### Task details
Please write out each entry below exactly as it appears.

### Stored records

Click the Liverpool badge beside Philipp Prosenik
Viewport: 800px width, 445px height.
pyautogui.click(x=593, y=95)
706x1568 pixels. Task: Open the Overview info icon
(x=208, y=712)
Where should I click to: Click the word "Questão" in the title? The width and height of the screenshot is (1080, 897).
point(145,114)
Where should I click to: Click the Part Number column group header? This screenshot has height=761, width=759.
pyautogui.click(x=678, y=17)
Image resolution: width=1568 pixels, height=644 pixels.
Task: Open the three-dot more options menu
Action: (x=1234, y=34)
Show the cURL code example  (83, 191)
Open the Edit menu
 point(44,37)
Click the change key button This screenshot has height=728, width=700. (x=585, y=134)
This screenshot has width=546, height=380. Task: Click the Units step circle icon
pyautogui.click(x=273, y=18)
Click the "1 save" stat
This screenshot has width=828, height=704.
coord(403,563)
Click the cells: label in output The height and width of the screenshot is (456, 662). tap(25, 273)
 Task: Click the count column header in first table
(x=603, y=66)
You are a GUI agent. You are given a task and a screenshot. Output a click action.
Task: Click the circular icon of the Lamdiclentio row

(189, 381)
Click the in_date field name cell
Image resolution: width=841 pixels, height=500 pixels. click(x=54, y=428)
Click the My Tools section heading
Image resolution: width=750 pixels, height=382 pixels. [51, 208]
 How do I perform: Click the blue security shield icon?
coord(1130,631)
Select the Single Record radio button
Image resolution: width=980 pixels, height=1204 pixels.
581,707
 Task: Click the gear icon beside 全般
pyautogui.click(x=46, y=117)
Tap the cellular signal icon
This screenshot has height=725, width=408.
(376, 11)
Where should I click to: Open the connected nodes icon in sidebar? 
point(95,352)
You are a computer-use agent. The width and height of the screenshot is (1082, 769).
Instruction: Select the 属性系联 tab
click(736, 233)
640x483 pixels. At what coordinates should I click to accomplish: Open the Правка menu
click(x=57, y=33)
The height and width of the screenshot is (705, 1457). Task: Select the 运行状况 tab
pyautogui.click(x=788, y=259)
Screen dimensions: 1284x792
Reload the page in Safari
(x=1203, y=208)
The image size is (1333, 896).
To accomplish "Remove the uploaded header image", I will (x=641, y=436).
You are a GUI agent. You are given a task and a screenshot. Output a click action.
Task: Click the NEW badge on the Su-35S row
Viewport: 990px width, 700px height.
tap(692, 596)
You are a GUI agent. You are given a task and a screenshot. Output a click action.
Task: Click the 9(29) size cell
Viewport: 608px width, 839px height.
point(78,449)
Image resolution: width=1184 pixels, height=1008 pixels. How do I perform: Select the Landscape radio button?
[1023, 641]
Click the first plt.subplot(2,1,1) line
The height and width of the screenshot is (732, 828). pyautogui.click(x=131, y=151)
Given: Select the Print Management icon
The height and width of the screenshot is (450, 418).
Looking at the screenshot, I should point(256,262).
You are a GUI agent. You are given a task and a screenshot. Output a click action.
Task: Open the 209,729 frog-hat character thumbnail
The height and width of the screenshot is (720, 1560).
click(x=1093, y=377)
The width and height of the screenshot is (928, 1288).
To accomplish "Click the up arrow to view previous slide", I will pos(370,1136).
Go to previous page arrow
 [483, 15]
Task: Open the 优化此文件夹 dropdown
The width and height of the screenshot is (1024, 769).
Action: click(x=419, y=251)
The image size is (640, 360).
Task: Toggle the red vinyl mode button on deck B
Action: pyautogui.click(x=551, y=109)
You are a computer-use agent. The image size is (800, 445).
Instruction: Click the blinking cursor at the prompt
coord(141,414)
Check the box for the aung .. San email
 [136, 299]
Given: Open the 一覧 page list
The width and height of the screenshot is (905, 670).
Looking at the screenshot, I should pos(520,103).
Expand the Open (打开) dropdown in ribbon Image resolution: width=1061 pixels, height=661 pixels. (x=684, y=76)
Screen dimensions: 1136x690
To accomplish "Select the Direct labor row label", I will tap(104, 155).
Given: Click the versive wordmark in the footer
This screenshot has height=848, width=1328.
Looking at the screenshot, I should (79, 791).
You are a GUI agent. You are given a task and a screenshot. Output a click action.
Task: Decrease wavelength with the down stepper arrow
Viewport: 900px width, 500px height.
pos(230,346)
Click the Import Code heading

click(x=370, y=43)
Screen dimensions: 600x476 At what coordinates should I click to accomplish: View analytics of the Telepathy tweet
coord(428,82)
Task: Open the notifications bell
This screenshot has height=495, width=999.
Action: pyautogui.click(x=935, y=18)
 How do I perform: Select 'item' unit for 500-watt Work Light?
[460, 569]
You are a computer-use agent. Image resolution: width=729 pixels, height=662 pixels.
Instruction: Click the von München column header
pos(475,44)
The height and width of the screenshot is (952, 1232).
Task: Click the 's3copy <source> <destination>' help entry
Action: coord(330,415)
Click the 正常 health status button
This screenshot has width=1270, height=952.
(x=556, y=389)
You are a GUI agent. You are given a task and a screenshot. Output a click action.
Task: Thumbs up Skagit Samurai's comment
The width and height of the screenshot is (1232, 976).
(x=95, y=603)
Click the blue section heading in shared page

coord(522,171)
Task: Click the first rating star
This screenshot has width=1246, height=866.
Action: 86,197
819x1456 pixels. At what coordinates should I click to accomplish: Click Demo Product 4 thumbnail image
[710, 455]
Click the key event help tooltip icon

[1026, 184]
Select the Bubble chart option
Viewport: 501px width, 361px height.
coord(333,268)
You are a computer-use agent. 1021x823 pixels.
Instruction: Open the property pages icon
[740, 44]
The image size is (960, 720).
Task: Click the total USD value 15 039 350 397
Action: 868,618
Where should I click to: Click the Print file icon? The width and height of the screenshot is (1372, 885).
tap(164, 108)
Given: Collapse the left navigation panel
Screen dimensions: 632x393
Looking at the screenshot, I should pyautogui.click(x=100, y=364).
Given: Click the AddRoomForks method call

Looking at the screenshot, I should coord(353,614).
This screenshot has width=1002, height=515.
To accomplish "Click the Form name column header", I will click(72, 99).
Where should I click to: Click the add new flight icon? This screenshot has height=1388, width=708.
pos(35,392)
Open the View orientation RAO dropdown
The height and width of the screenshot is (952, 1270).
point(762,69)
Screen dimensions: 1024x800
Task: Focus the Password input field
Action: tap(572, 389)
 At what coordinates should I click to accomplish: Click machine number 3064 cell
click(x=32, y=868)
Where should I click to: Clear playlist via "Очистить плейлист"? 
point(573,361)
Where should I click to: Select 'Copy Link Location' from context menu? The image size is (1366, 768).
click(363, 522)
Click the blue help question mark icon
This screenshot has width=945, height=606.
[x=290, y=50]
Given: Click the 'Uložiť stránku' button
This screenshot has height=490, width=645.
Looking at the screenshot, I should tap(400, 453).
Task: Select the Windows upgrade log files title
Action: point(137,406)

### Result below
Click the Liverpool badge beside Philipp Prosenik
Viewport: 800px width, 445px height.
pyautogui.click(x=593, y=95)
706x1568 pixels. Task: Open the Overview info icon
(x=208, y=712)
Where should I click to: Click the word "Questão" in the title? The width and height of the screenshot is (1080, 897).
point(145,114)
Where should I click to: Click the Part Number column group header? This screenshot has height=761, width=759.
pyautogui.click(x=678, y=17)
Image resolution: width=1568 pixels, height=644 pixels.
Task: Open the three-dot more options menu
Action: (x=1234, y=34)
Show the cURL code example  (83, 191)
Open the Edit menu
 point(44,37)
Click the change key button This screenshot has height=728, width=700. (x=585, y=134)
This screenshot has width=546, height=380. Task: Click the Units step circle icon
pyautogui.click(x=273, y=18)
Click the "1 save" stat
This screenshot has width=828, height=704.
coord(403,563)
Click the cells: label in output The height and width of the screenshot is (456, 662). tap(25, 273)
 Task: Click the count column header in first table
(x=603, y=66)
You are a GUI agent. You are given a task and a screenshot. Output a click action.
Task: Click the circular icon of the Lamdiclentio row

(189, 381)
Click the in_date field name cell
Image resolution: width=841 pixels, height=500 pixels. click(x=54, y=428)
Click the My Tools section heading
Image resolution: width=750 pixels, height=382 pixels. [51, 208]
 How do I perform: Click the blue security shield icon?
coord(1130,631)
Select the Single Record radio button
Image resolution: width=980 pixels, height=1204 pixels.
581,707
 Task: Click the gear icon beside 全般
pyautogui.click(x=46, y=117)
Tap the cellular signal icon
This screenshot has height=725, width=408.
(376, 11)
Where should I click to: Open the connected nodes icon in sidebar? 
point(95,352)
You are a computer-use agent. The width and height of the screenshot is (1082, 769).
Instruction: Select the 属性系联 tab
click(736, 233)
640x483 pixels. At what coordinates should I click to accomplish: Open the Правка menu
click(x=57, y=33)
The height and width of the screenshot is (705, 1457). Task: Select the 运行状况 tab
pyautogui.click(x=788, y=259)
Screen dimensions: 1284x792
Reload the page in Safari
(x=1203, y=208)
The image size is (1333, 896).
To accomplish "Remove the uploaded header image", I will (x=641, y=436).
You are a GUI agent. You are given a task and a screenshot. Output a click action.
Task: Click the NEW badge on the Su-35S row
Viewport: 990px width, 700px height.
tap(692, 596)
You are a GUI agent. You are given a task and a screenshot. Output a click action.
Task: Click the 9(29) size cell
Viewport: 608px width, 839px height.
point(78,449)
Image resolution: width=1184 pixels, height=1008 pixels. How do I perform: Select the Landscape radio button?
[1023, 641]
Click the first plt.subplot(2,1,1) line
The height and width of the screenshot is (732, 828). pyautogui.click(x=131, y=151)
Given: Select the Print Management icon
The height and width of the screenshot is (450, 418).
Looking at the screenshot, I should point(256,262).
You are a GUI agent. You are given a task and a screenshot. Output a click action.
Task: Open the 209,729 frog-hat character thumbnail
The height and width of the screenshot is (720, 1560).
click(x=1093, y=377)
The width and height of the screenshot is (928, 1288).
To accomplish "Click the up arrow to view previous slide", I will pos(370,1136).
Go to previous page arrow
 [483, 15]
Task: Open the 优化此文件夹 dropdown
The width and height of the screenshot is (1024, 769).
Action: click(x=419, y=251)
The image size is (640, 360).
Task: Toggle the red vinyl mode button on deck B
Action: pyautogui.click(x=551, y=109)
You are a computer-use agent. The image size is (800, 445).
Instruction: Click the blinking cursor at the prompt
coord(141,414)
Check the box for the aung .. San email
 [136, 299]
Given: Open the 一覧 page list
The width and height of the screenshot is (905, 670).
Looking at the screenshot, I should pos(520,103).
Expand the Open (打开) dropdown in ribbon Image resolution: width=1061 pixels, height=661 pixels. (x=684, y=76)
Screen dimensions: 1136x690
To accomplish "Select the Direct labor row label", I will tap(104, 155).
Given: Click the versive wordmark in the footer
This screenshot has height=848, width=1328.
Looking at the screenshot, I should (79, 791).
You are a GUI agent. You are given a task and a screenshot. Output a click action.
Task: Decrease wavelength with the down stepper arrow
Viewport: 900px width, 500px height.
pos(230,346)
Click the Import Code heading

click(x=370, y=43)
Screen dimensions: 600x476 At what coordinates should I click to accomplish: View analytics of the Telepathy tweet
coord(428,82)
Task: Open the notifications bell
This screenshot has height=495, width=999.
Action: pyautogui.click(x=935, y=18)
 How do I perform: Select 'item' unit for 500-watt Work Light?
[460, 569]
You are a computer-use agent. Image resolution: width=729 pixels, height=662 pixels.
Instruction: Click the von München column header
pos(475,44)
The height and width of the screenshot is (952, 1232).
Task: Click the 's3copy <source> <destination>' help entry
Action: coord(330,415)
Click the 正常 health status button
This screenshot has width=1270, height=952.
(x=556, y=389)
You are a GUI agent. You are given a task and a screenshot. Output a click action.
Task: Thumbs up Skagit Samurai's comment
The width and height of the screenshot is (1232, 976).
(x=95, y=603)
Click the blue section heading in shared page

coord(522,171)
Task: Click the first rating star
This screenshot has width=1246, height=866.
Action: 86,197
819x1456 pixels. At what coordinates should I click to accomplish: Click Demo Product 4 thumbnail image
[710, 455]
Click the key event help tooltip icon

[1026, 184]
Select the Bubble chart option
Viewport: 501px width, 361px height.
coord(333,268)
You are a computer-use agent. 1021x823 pixels.
Instruction: Open the property pages icon
[740, 44]
The image size is (960, 720).
Task: Click the total USD value 15 039 350 397
Action: 868,618
Where should I click to: Click the Print file icon? The width and height of the screenshot is (1372, 885).
tap(164, 108)
Given: Collapse the left navigation panel
Screen dimensions: 632x393
Looking at the screenshot, I should pyautogui.click(x=100, y=364).
Given: Click the AddRoomForks method call

Looking at the screenshot, I should coord(353,614).
This screenshot has width=1002, height=515.
To accomplish "Click the Form name column header", I will click(72, 99).
Where should I click to: Click the add new flight icon? This screenshot has height=1388, width=708.
pos(35,392)
Open the View orientation RAO dropdown
The height and width of the screenshot is (952, 1270).
point(762,69)
Screen dimensions: 1024x800
Task: Focus the Password input field
Action: tap(572, 389)
 At what coordinates should I click to accomplish: Click machine number 3064 cell
click(x=32, y=868)
Where should I click to: Clear playlist via "Очистить плейлист"? 
point(573,361)
Where should I click to: Select 'Copy Link Location' from context menu? The image size is (1366, 768).
click(363, 522)
Click the blue help question mark icon
This screenshot has width=945, height=606.
[x=290, y=50]
Given: Click the 'Uložiť stránku' button
This screenshot has height=490, width=645.
Looking at the screenshot, I should tap(400, 453).
Task: Select the Windows upgrade log files title
Action: point(137,406)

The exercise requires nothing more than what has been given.